I was provided with sequencing data of a single protist genome. I used Jellyfish (-k 21 -m 35M) on the Trimmomatic libraries to estimate the approximate genome size. However, the analysis with the help of GenomeScope failed, and I get these results: http://genomescope.org/analysis.php?code=u2FlyNR00NjbjMAkpSUG. I am interested in answers to three questions: 1) Does it make sense to continue working with such data? 2) what could cause such results? 3) Can you advise an effective way to get rid of bacterial contamination if specific sources of contamination are unknown? Unfortunately, direct comparison with the NCBI nr database is extremely time consuming, calculated in weeks.
I will be grateful for any help or advice
1) depending on the purposes, yes it makes sense to continue with it
2) you could give other kmer sizes a try, depending on the sequencing depth & genome size other kmer values might work better
3) You could try to use Kraken or soft like that for filtering the reads. Otherwise I would assemble it all and filter the assembled contigs afterwards for the contaminations
If you are estimating genome size, I assume you want to use this data to assemble a genome. With what you have shown alone it is not possible to answer for sure, but I tend to believe it is worth to use the data. Did you perform other quality checks on the data?

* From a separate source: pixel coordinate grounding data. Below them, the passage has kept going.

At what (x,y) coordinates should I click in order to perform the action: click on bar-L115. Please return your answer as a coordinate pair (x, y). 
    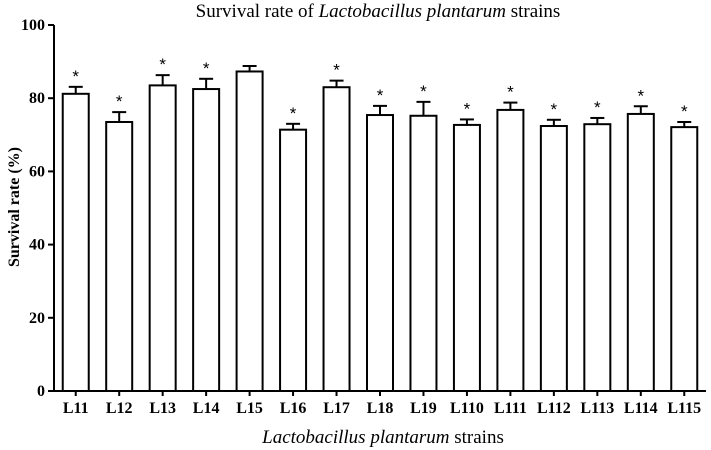
    Looking at the image, I should click on (684, 259).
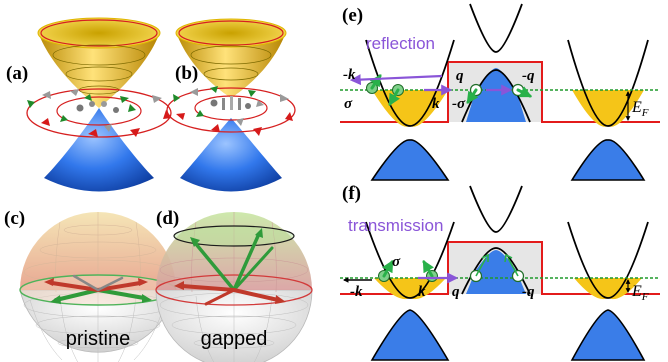 The width and height of the screenshot is (668, 362). Describe the element at coordinates (400, 44) in the screenshot. I see `reflection-label: reflection` at that location.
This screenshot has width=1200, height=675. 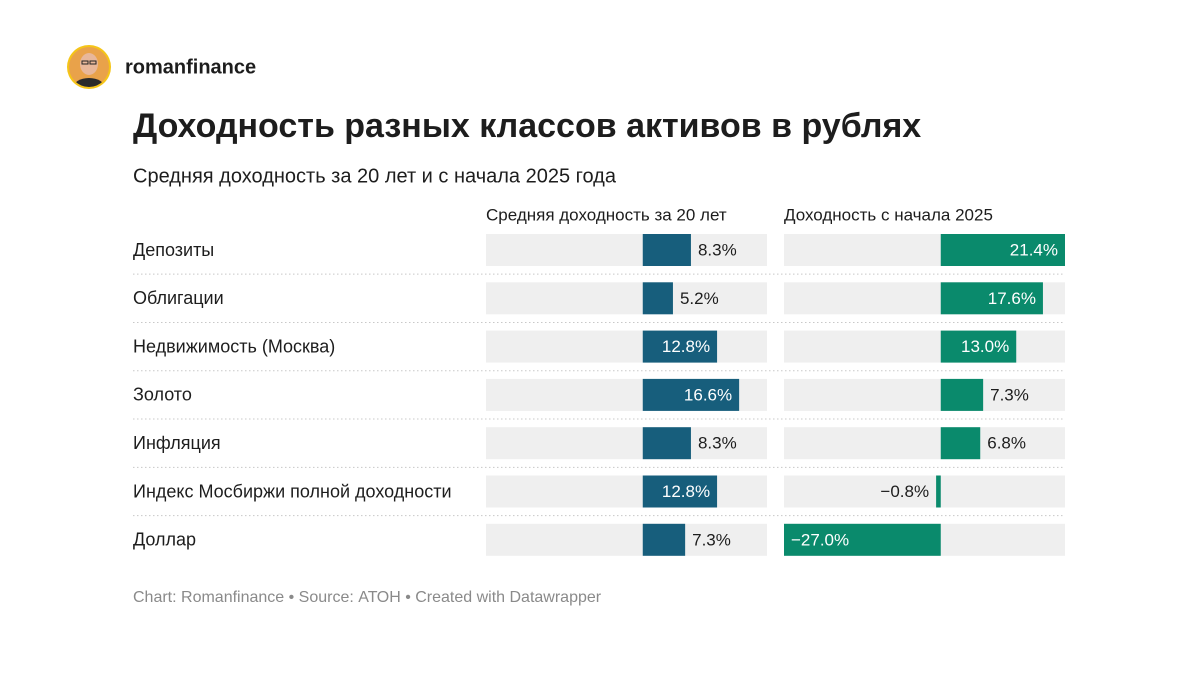 What do you see at coordinates (606, 214) in the screenshot?
I see `column-header: Средняя доходность за 20 лет` at bounding box center [606, 214].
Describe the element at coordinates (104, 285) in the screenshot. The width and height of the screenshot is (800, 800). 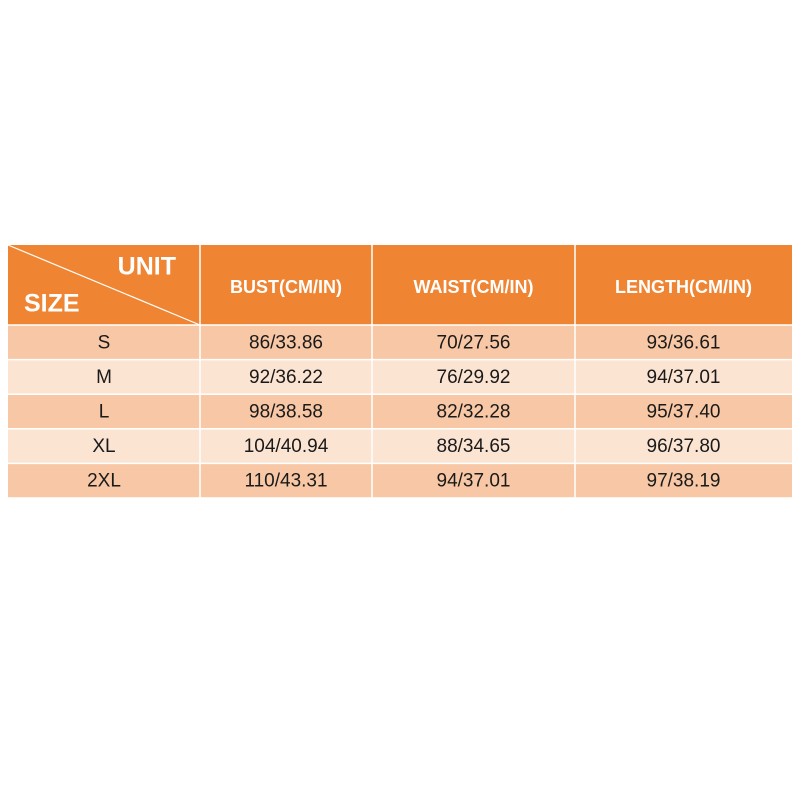
I see `corner-diagonal` at that location.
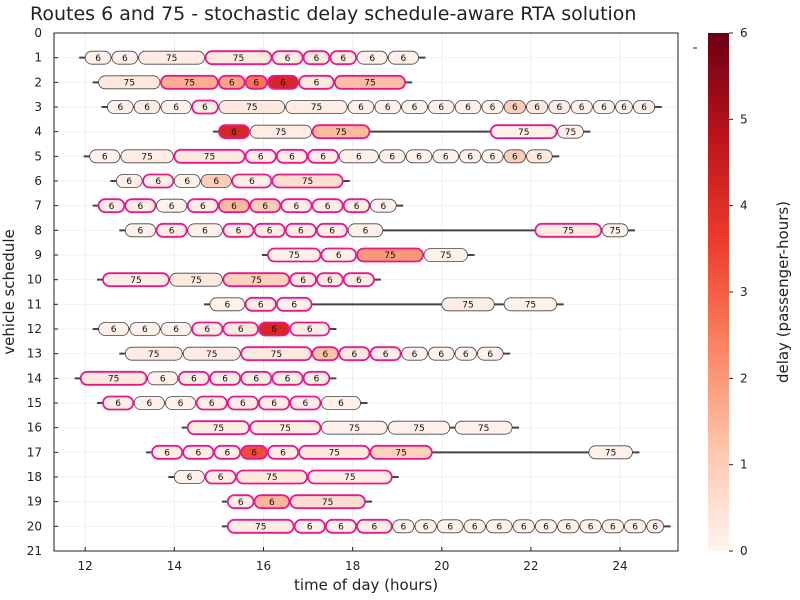 The width and height of the screenshot is (800, 600). What do you see at coordinates (744, 206) in the screenshot?
I see `colorbar-tick-label: 4` at bounding box center [744, 206].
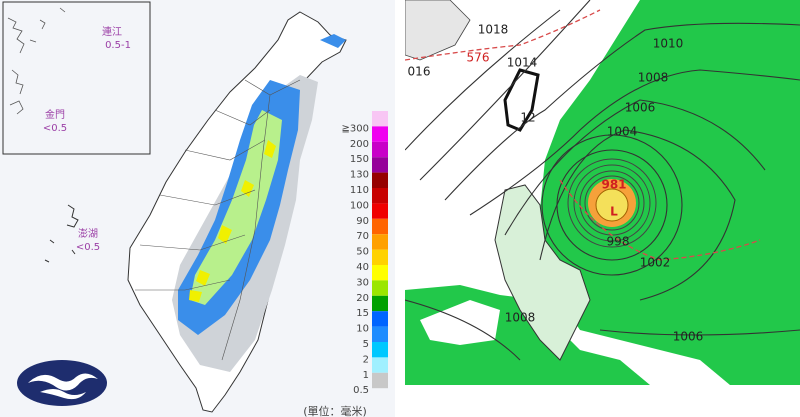 This screenshot has height=417, width=800. I want to click on legend-label: 40, so click(362, 268).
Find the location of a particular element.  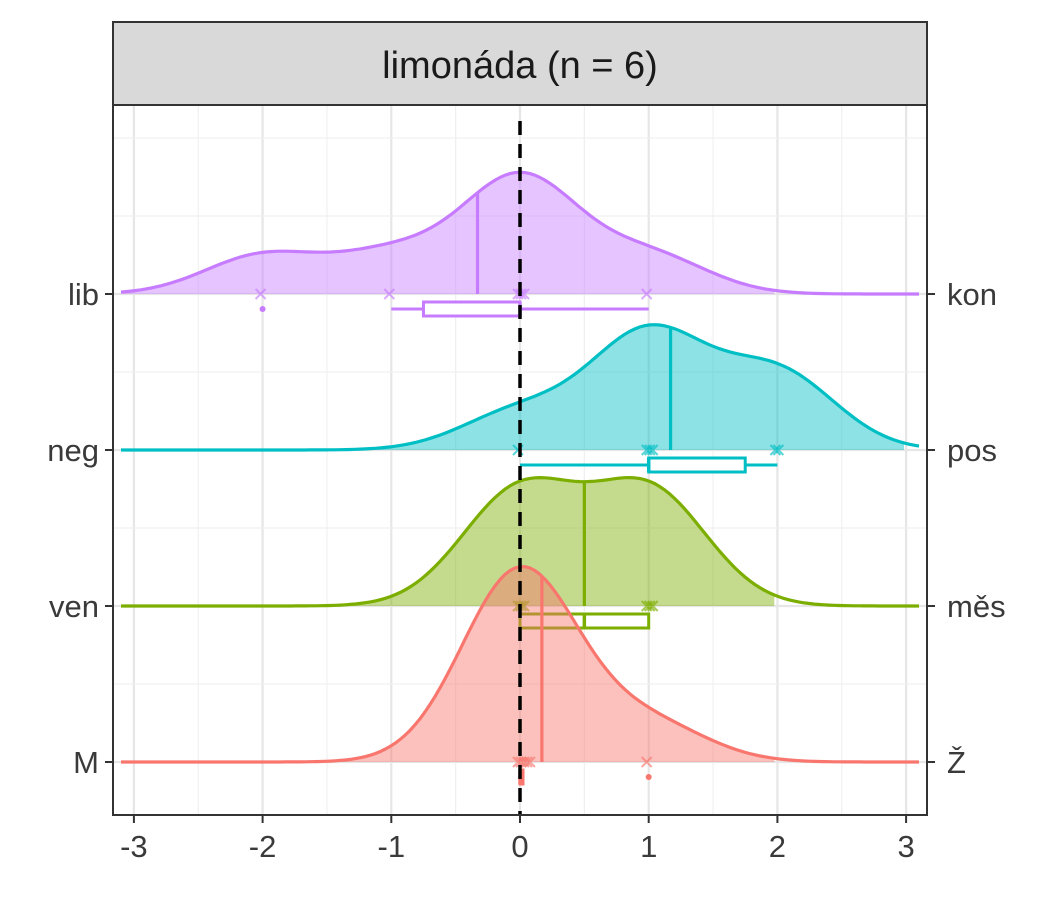

x-tick-label: 1 is located at coordinates (648, 846).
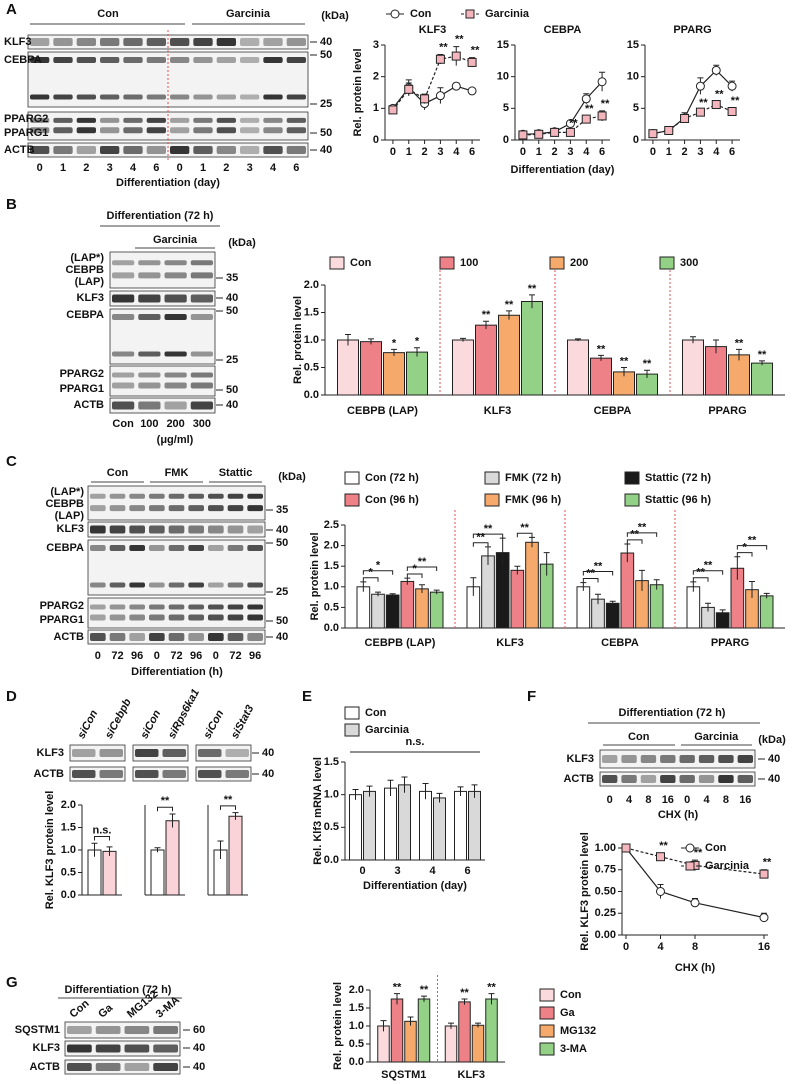  I want to click on lane-label: 72, so click(176, 656).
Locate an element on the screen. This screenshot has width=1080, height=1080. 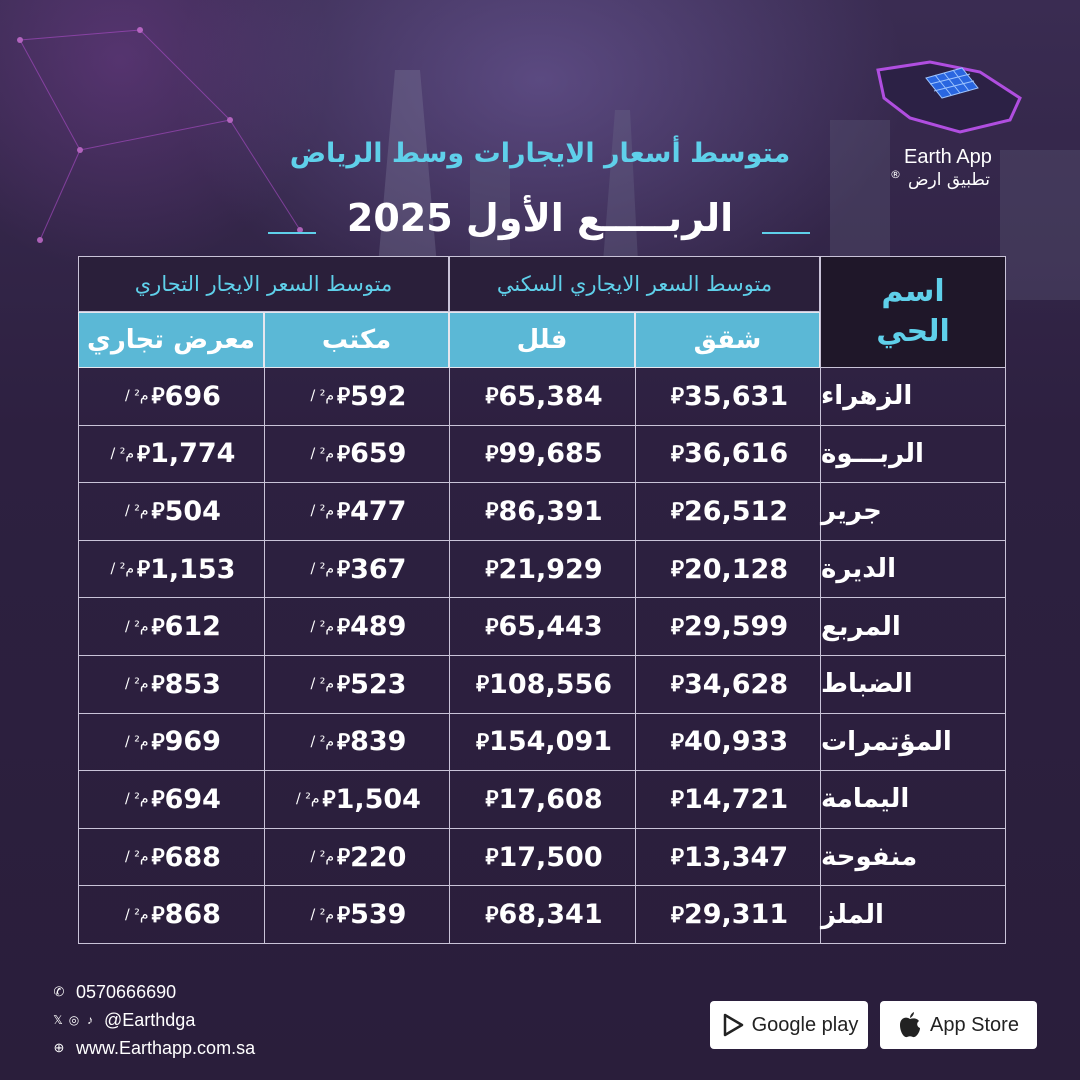
column-header-villas: فلل is located at coordinates (542, 340).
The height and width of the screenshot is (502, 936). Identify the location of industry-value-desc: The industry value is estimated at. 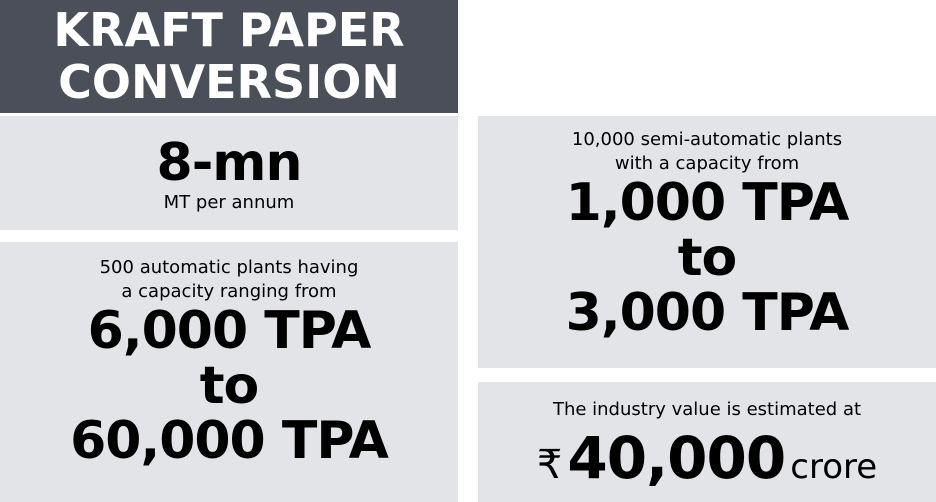
(707, 410).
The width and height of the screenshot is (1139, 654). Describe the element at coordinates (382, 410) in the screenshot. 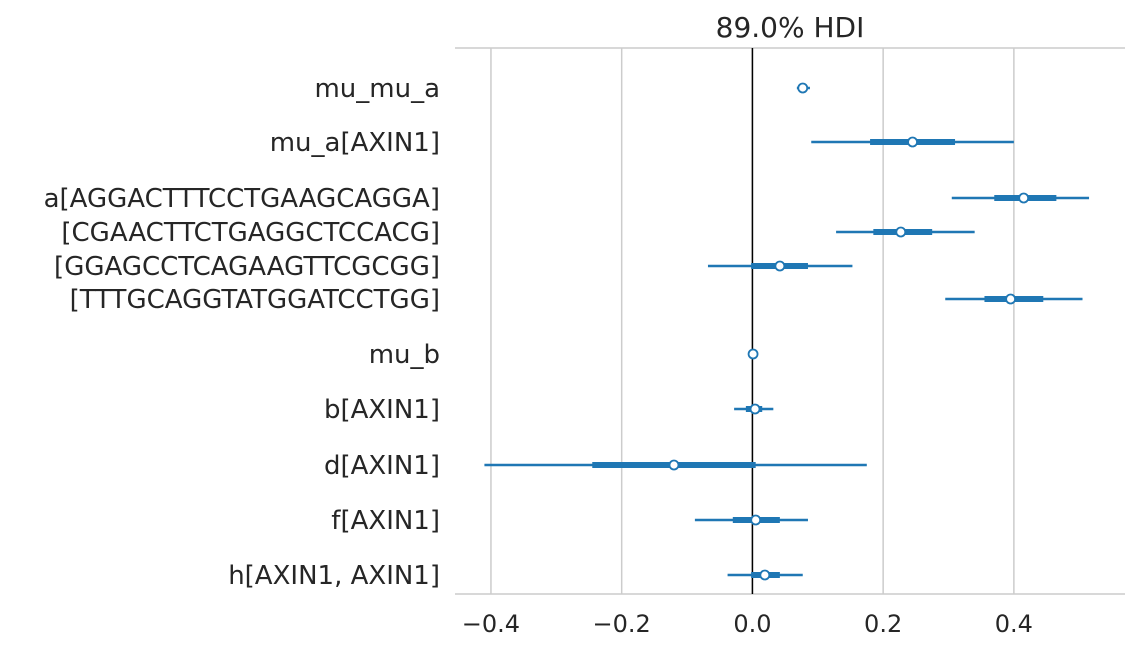

I see `y-tick-label: b[AXIN1]` at that location.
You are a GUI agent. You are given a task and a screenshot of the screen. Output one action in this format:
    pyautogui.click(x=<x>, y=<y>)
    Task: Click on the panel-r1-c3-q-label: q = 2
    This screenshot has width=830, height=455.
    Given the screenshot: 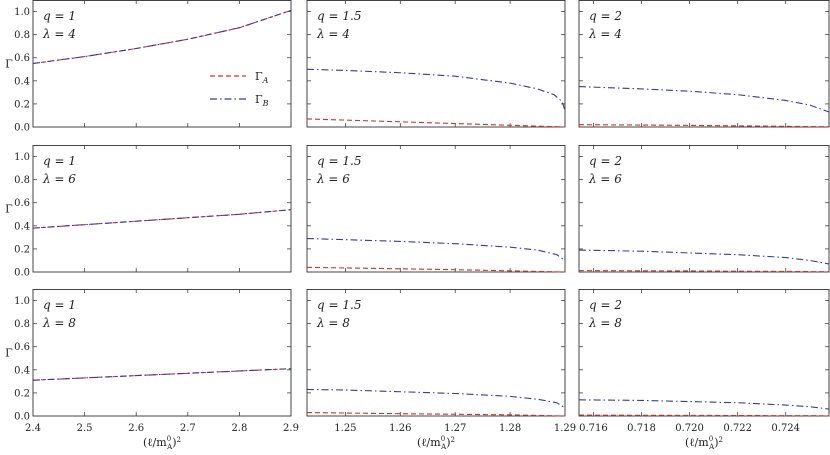 What is the action you would take?
    pyautogui.click(x=606, y=16)
    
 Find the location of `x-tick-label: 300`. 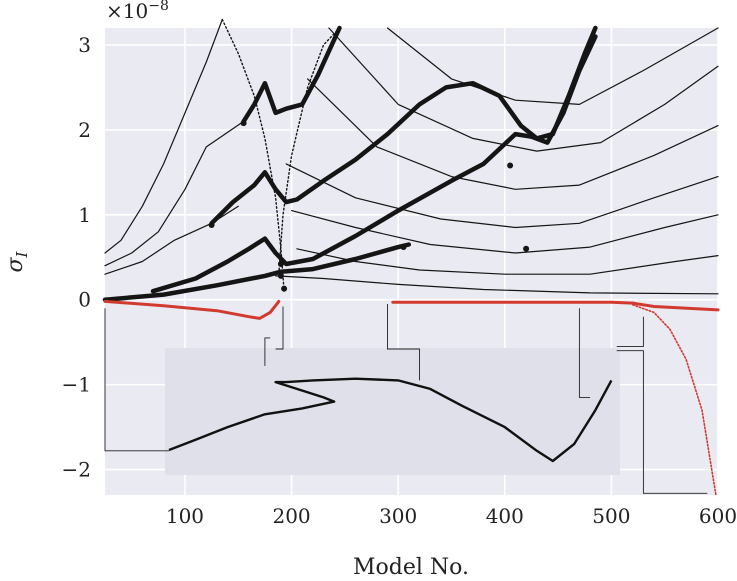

I think bad sequencing and insufficient coverage could cause this. Maybe a genome with lots of repeats with different levels of similarity could cause this, but this is just a wild guess.
I agree with lieven.sterck in both his suggestions: Kraken could be used to filter the reads prior to assembly, but I think filtering after assembly is better. I like BlobTools for post-assembly filtering.
1) depending on the purposes, yes it makes sense to continue with it
2) you could give other kmer sizes a try, depending on the sequencing depth & genome size other kmer values might work better
3) You could try to use Kraken or soft like that for filtering the reads. Otherwise I would assemble it all and filter the assembled contigs afterwards for the contaminations
Dear colleagues, I am very grateful to you for the answers. Thank you so much for Kraken and BlobTools, this is exactly what I wanted to find.